Elevated performance of binder-free Co3O4 electrode for the supercapacitor applications

Abstract

In the present work, we have designed a symmetric supercapacitor (SS) device by synthesizing a pseudocapacitive binder-free cobalt oxide (Co3O4) thin film based electrode using reactive DC magnetron sputtering technique. The thin film electrodes were characterized by x-ray diffraction, Raman spectroscopy and x-ray photoelectron spectroscopy to reveal the crystallographic details, stoichiometry, and electronic configuration, respectively.
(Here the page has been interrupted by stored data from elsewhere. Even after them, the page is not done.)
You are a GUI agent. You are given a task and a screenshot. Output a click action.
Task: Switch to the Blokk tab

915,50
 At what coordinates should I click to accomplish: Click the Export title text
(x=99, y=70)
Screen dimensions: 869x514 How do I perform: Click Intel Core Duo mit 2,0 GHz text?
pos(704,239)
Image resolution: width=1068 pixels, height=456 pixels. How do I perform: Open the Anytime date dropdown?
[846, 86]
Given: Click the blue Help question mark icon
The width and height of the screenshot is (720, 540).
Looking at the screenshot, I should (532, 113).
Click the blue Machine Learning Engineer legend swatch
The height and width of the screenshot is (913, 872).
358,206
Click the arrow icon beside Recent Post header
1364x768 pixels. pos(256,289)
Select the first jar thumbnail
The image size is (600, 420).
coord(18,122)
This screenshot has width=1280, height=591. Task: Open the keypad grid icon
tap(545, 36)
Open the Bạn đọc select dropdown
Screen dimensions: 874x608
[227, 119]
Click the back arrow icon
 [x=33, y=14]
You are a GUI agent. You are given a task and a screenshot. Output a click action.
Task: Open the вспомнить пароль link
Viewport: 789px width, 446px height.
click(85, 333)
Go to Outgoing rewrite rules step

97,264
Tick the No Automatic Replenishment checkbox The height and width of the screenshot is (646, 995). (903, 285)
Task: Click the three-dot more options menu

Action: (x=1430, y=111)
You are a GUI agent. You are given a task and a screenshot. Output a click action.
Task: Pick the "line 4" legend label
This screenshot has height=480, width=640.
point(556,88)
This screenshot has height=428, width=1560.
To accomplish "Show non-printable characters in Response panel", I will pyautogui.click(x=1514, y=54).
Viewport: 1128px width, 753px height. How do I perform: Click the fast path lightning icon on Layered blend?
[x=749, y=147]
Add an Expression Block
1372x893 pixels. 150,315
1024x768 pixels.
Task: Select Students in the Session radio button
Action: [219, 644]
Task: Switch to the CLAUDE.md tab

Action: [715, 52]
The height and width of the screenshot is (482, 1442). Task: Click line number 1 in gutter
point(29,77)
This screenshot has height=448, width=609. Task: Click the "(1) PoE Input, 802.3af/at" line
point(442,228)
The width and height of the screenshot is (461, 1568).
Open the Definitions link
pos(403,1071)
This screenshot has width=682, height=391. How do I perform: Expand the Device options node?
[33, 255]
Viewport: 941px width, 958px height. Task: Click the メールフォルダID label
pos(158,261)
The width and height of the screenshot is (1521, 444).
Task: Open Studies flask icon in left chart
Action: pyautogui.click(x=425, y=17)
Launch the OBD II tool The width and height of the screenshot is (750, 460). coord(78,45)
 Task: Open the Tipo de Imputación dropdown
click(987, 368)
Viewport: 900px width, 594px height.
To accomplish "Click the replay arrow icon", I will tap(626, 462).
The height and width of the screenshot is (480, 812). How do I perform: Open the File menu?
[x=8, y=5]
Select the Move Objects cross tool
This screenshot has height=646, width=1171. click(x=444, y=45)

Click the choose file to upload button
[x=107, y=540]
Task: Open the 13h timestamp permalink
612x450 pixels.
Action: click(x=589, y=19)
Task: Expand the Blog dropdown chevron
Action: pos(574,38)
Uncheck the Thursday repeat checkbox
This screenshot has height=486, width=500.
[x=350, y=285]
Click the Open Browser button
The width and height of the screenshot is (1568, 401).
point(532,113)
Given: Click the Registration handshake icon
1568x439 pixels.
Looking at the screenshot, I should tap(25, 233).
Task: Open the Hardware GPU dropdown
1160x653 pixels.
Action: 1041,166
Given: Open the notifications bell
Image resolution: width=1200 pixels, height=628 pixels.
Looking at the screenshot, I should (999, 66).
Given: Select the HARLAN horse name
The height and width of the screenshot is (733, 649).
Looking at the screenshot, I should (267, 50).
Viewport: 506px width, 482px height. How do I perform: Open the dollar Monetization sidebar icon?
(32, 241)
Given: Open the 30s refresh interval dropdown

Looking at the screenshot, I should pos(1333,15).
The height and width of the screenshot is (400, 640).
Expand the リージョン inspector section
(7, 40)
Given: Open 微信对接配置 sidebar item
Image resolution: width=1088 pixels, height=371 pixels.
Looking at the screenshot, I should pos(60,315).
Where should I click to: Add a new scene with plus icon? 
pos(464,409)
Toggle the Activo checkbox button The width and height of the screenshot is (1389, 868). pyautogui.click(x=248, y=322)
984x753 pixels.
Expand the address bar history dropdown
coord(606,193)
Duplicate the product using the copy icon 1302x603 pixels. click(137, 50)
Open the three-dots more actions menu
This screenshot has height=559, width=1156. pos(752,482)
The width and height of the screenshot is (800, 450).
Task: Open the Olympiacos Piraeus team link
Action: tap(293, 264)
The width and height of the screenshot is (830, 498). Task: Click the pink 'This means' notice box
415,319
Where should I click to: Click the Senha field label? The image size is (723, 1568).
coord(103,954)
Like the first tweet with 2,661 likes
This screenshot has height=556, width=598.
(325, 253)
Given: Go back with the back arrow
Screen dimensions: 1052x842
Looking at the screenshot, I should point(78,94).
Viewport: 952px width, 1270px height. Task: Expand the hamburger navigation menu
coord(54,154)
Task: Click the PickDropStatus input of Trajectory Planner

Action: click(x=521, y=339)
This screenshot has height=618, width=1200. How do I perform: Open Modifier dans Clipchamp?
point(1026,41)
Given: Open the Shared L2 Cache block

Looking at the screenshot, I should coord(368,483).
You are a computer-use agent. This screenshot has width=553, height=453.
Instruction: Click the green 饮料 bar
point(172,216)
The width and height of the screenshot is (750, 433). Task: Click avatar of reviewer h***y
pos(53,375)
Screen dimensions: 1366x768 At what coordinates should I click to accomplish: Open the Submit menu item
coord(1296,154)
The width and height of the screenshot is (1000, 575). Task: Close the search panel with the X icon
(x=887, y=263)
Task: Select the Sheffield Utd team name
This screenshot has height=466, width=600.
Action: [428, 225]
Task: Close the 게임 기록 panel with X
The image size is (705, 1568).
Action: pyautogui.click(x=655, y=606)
Furthermore, Co3O4 thin film electrode is used for pseudocapacitor and electrochemically tested in 1M aqueous KOH electrolyte solution, in addition, a symmetric supercapacitor (SS) device was fabricated. It was found that the SS device exhibits tremendous electrochemical stability in terms of high capacitance and good cycling stability. The value of specific capacitance for Co3O4 thin film electrodes and the SS device was calculated to be 392 Fg−1 and 95 Fg−1, respectively, at a scan rate of 2 mAcm−2. The SS device exhibits high specific energy (29 W-hkg−1) along with comparable good specific power (4745 Wkg−1). In this work, the fabricated SS device demonstrates 91.40% cyclic and capacitance retention at 8 mAcm−2 beyond 10 000 cycles. The excellent electrochemical stability and capacitive performance of the SS device suggest that it would be an ideal and potential candidate for energy storage applications in the future.